Magdalena Anderson lehnt an einem Tisch auf dem Mikrophone von Journlisten stehen

Parteivorsitzende Magdalena Andersson bei einer Pressekonferenz zum Skandal um die Lotterie der Sozialdemokraten am 17.09.2024 Foto: Claudio Bresciani/TT/imago

Härnösand taz | Unmoralische Verkaufsmethoden, Verbindungen zur organisierten Kriminalität: Nach Tagen peinlicher Enthüllungen rund um das sozialdemokratische Lotterie-System sah sich Magdalena Andersson doch noch genötigt, persönlich Stellung zu nehmen. Sie sei tief enttäuscht und wütend, erklärte die Chefin der schwedischen Sozialdemokraten in Stockholm.

Ein vom parteieigenen Glücksspielunternehmen Kombispel beauftragtes Callcenter mit Sitz in Barcelona hatte sehr alte Menschen angerufen und am Telefon unter Druck gesetzt, Lose zu kaufen, wie Recherchen der Zeitung Dagens Nyheter (DN) ergaben. Auch soll das Personal vertuscht haben, dass es sich um Abonnements handelte. Als wäre das nicht genug, berichteten dann die Zeitungen Expressen und Svenska Dagbladet, dass mehrere Ex-Mitarbeiter des Callcenters Verbindungen zur Bandenkriminalität hätten.

So sei einer darunter, der in diesem Sommer in Schweden zu 14 Jahren Haft unter anderem wegen Beihilfe zu einem Mordversuch verurteilt wurde. Das alles passiert, nachdem die traditionelle Lotterie der Sozialdemokraten mit ihren jährlichen Millioneneinnahmen dieses Jahr schon komplett infrage gestellt wurde – von der Regierung. Sie hatte zur Legalität dieser Geldquelle eine Untersuchung in Auftrag gegeben.

Diese kam zwar nicht zu dem Ergebnis, dass Partei-Lotterien verboten werden müssten, aber die liberal-konservativen Moderaten und die rechtsextremen Schwedendemokraten (SD) haben ein solches Verbot bis heute nicht ausgeschlossen.
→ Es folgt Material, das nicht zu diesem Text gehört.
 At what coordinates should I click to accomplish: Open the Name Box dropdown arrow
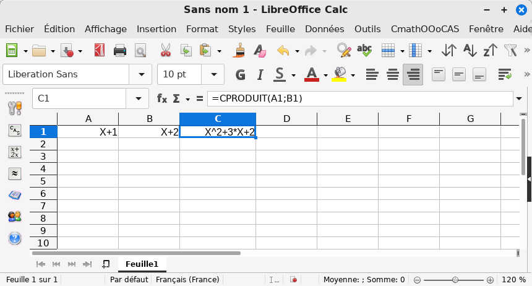[137, 98]
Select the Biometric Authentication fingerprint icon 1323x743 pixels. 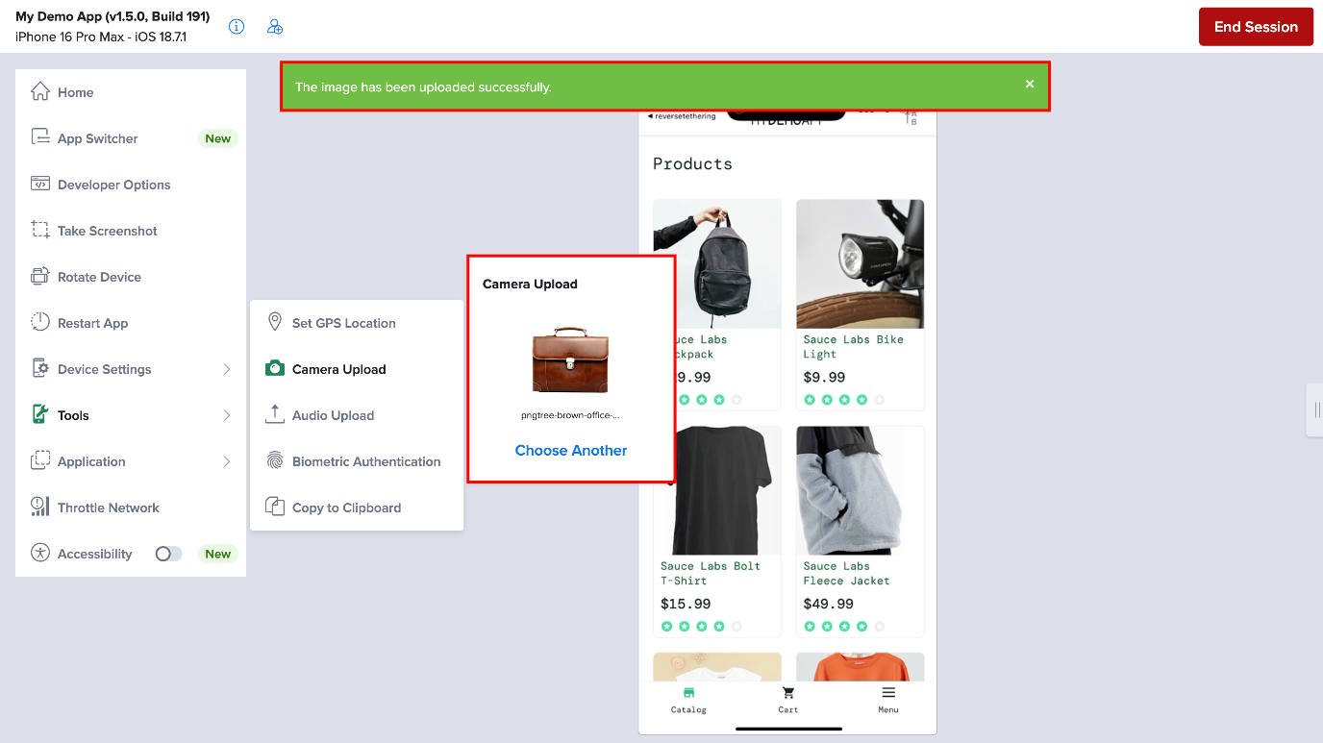tap(275, 461)
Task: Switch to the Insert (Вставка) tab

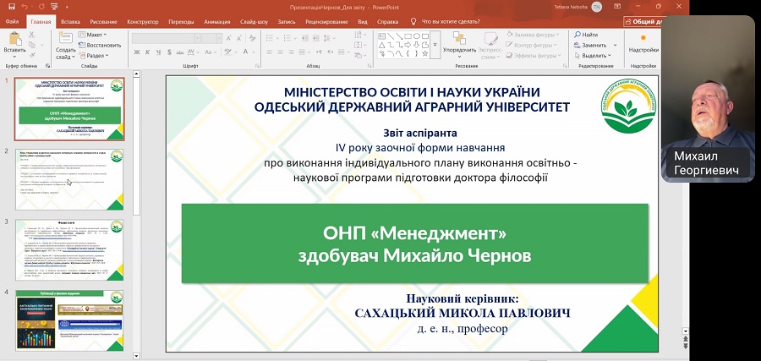Action: click(x=71, y=20)
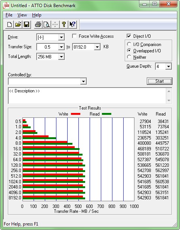Expand the Queue Depth combo box
The height and width of the screenshot is (230, 180).
[x=168, y=67]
„Korruptes System“ bei Sozialdemokraten?

SD-Wirtschaftspolitiker Tobias Andersson hatte im Frühjahr gesagt, er wolle den „Sozen“ diesen Geldhahn zudrehen. Gegenüber DN sprach er von einem „korrupten System“ der Sozialdemokraten. Damals sagte deren Parteichefin, dies sei nichts als ein Versuch, den politischen Gegner zum Schweigen zu bringen. Lotterien stehen theoretisch allen Parteien als Einnahmequelle zur Verfügung, aber die Sozialdemokraten sind seit Jahrzehnten am aktivsten.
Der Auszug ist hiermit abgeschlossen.